What percentage of ransomware victims actually pay? Payment rates have fallen sharply. Coveware’s data shows 25% of victims paid in Q4 2024, falling to 23% in Q3 2025 and approximately 20% in Q4 2025. For data-theft-only incidents (no encryption), the payment rate dropped to 19% in Q3 2025. These rates are historic lows and reflect a continuing downward trend over four consecutive years.

Does paying a ransom guarantee I get my data back? No. A Cybereason study found that less than half of organisations that paid recovered their data uncorrupted. Decryption tools are often buggy or slow, and data deletion promises in exfiltration cases are essentially unverifiable. Paying is a probabilistic outcome, not a guaranteed recovery.

What does a ransomware negotiator actually do? A professional negotiator handles threat actor identification and sanctions screening, manages communications with the attacker, negotiates the demand down from the initial figure, verifies any decryptor provided, and executes the payment if one is authorised. They do not decide whether you should pay — that decision sits with the victim organisation’s leadership, with input from legal counsel and cyber insurance.

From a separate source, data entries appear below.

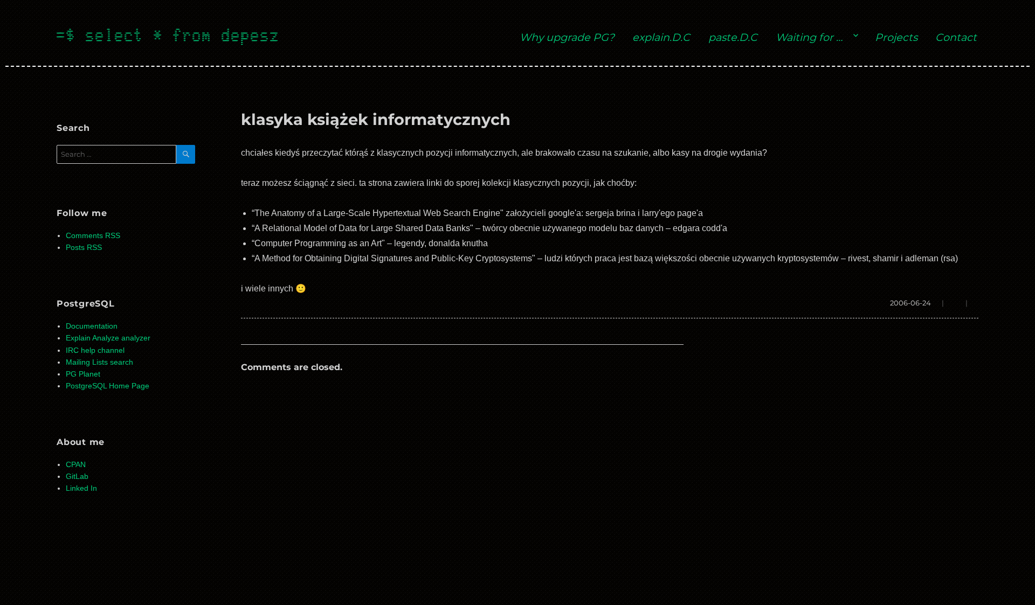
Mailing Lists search (99, 362)
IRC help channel (95, 350)
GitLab (77, 476)
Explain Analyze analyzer (108, 338)
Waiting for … (809, 37)
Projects (896, 37)
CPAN (76, 465)
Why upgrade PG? (567, 37)
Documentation (92, 326)
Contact (956, 37)
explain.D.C (661, 37)
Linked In (81, 488)
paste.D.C (732, 37)
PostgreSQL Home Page (107, 386)
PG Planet (83, 374)
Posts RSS (84, 248)
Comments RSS (93, 236)
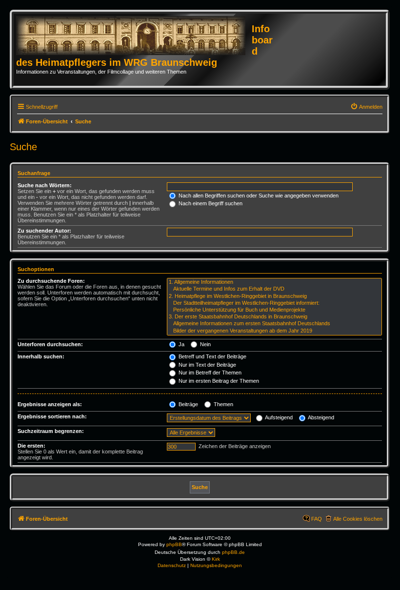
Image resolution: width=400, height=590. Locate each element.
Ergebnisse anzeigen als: (50, 404)
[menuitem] (366, 107)
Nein (205, 344)
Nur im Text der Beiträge (206, 365)
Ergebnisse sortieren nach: (52, 416)
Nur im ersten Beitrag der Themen (218, 381)
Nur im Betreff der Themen (209, 372)
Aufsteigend (278, 417)
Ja (180, 344)
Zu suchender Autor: (44, 231)
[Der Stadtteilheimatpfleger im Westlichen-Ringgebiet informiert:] (274, 303)
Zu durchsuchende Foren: (51, 281)
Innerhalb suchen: (41, 356)
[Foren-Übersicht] (134, 36)
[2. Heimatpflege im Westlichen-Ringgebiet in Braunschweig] (274, 296)
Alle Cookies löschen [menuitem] (357, 519)
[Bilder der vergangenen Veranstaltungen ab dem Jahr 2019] (274, 331)
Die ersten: (31, 446)
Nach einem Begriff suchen (209, 203)
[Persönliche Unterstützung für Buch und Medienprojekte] (274, 310)
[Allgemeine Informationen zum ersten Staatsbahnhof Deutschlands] (274, 323)
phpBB (174, 544)
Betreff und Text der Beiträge (211, 356)
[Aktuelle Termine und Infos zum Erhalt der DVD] (274, 289)
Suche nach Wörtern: (45, 185)
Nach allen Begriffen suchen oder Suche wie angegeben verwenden (258, 195)
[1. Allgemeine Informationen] (274, 282)
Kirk (216, 559)
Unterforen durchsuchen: (50, 344)
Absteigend (320, 417)
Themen (222, 404)
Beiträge (187, 404)
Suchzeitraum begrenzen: (51, 431)
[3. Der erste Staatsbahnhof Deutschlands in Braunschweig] (274, 317)
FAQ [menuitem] (316, 519)
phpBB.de (233, 552)
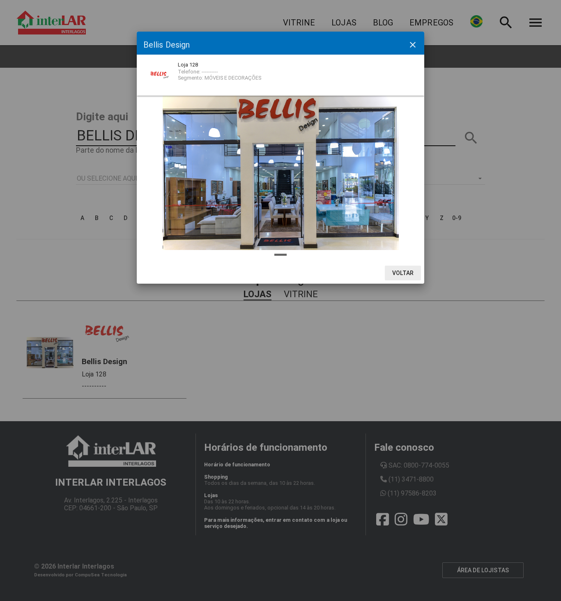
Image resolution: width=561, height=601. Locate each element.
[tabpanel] (280, 171)
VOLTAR (403, 273)
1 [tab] (280, 255)
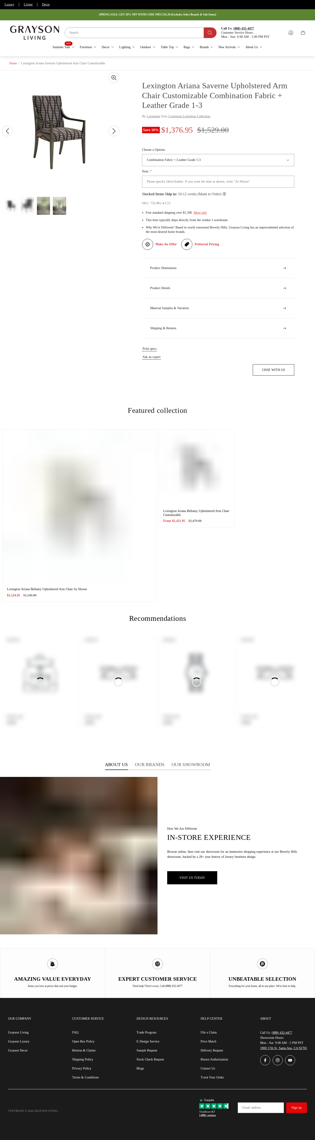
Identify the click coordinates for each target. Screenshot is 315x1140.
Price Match (208, 1041)
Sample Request (147, 1050)
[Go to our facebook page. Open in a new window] (265, 1060)
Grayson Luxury (19, 1041)
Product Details (160, 288)
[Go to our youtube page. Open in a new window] (290, 1060)
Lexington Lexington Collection (189, 116)
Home (13, 63)
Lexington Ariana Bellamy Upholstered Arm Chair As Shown (47, 589)
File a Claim (209, 1032)
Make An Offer (166, 244)
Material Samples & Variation (169, 308)
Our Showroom (191, 764)
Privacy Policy (81, 1068)
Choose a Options (153, 149)
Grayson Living (18, 1032)
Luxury (9, 4)
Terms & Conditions (85, 1077)
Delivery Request (212, 1050)
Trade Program (146, 1032)
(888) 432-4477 (282, 1032)
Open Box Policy (83, 1041)
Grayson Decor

Will my cyber insurance cover a ransom payment? Most Tier 1 cyber insurance policies include extortion payment coverage, but with conditions. The carrier must pre-approve the payment, the threat actor must not be sanctioned, and the response must be managed through the carrier’s approved panel of firms. Coverage is typically subject to sub-limits, deductibles, and sometimes co-insurance. Carriers are increasingly declining to fund payments in data-exfiltration-only cases. Read your policy before you need it.

What’s the difference between the US OFAC regime and the UK payment ban? The US OFAC regime is a sanctions framework that prohibits transactions with designated persons or entities and applies civil penalties on a strict-liability basis. It does not ban payment as such — it bans payment to sanctioned recipients. The UK’s ban, being implemented through the Cyber Security and Resilience Bill, makes ransomware payment outright illegal for public sector bodies and critical national infrastructure operators, regardless of who the attacker is.

Should I contact law enforcement before making a payment decision? Yes, in almost every case. In the US, OFAC treats contemporaneous FBI reporting (typically through IC3) as a mitigating factor in enforcement decisions. In the UK, reporting to the National Crime Agency and NCSC is strongly encouraged and will be mandatory under the Cyber Security and Resilience Bill for covered entities. Law enforcement cannot stop you from making a payment, but engaging them is a protective step for both regulatory and investigative reasons.